B E Tuch et al. Cell Transplant. 1996 Jul-Aug.

Abstract

The capacity of the fetal sheep pancreas to grow and function when transplanted into athymic mice was examined to determine whether this source of tissue might be of potential use in reversing diabetes. For this purpose fetal sheep pancreases were obtained in the period between 50 days of gestation and fullterm (148 days). Explants (1 mm3) in organ culture secreted insulin for at least 7 days, but in steadily diminishing amounts. Acute exposure to arginine (10 mM) and theophylline (10 mM), but not glucose (20 mM), calcium chloride (10 mM), and sodium butyrate (10 mM), caused acute secretion of insulin. Explants survived for many months when grafted beneath the renal capsule of athymic mice, but their growth was less, the epithelial-like component smaller, and the percentage of endocrine cells (31 +/- 5%) fewer than the case of transplanted fetal human pancreas. The beta cell was the predominant endocrine cell in the ungrafted fetal sheep pancreas. In the transplanted fetal sheep pancreas this was not so, the alpha and PP cells being dominant--beta:alpha:delta:PP = 3:14:3:11. This pattern was unchanged when the recipient mice were hyperglycaemic--beta:alpha:delta:PP = 4:13:4:28, with no reduction of blood glucose levels being observed for up to 4 mo after transplantation.

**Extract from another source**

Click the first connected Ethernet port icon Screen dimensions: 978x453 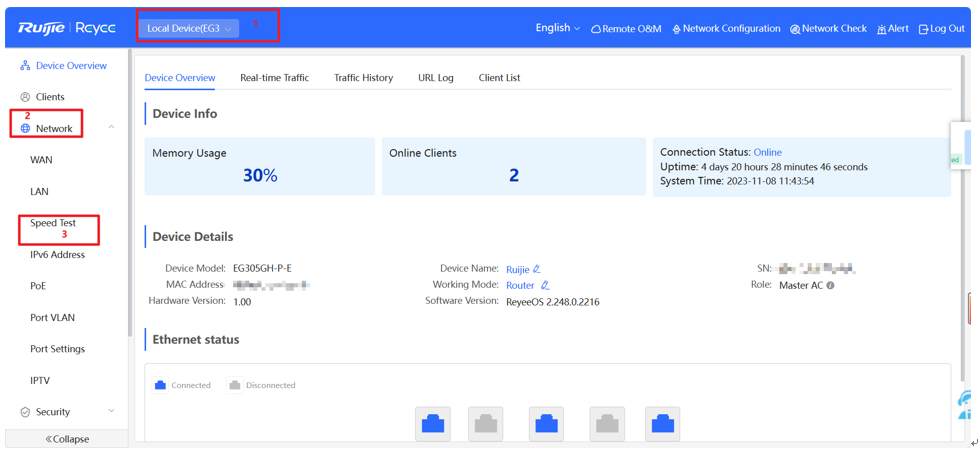click(x=433, y=423)
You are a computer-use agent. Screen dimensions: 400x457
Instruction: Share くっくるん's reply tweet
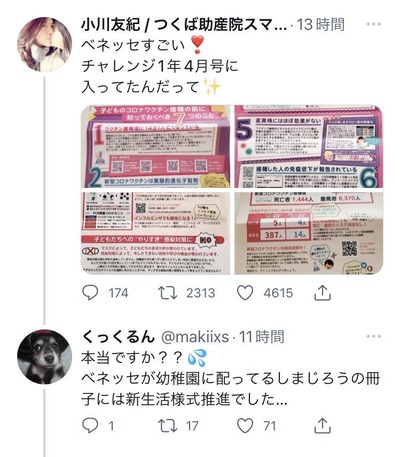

Altering the site of transplantation to the spleen or liver did not improve survival of the endocrine cells. Fetal sheep pancreatic explants when transplanted into athymic rats failed to survive. Thus, although the unusual pattern of endocrine differentiation in fetal sheep pancreas transplanted into athymic mice makes it an interesting model for further studies of fetal development, it is not of benefit in normalizing the blood glucose levels of the recipients.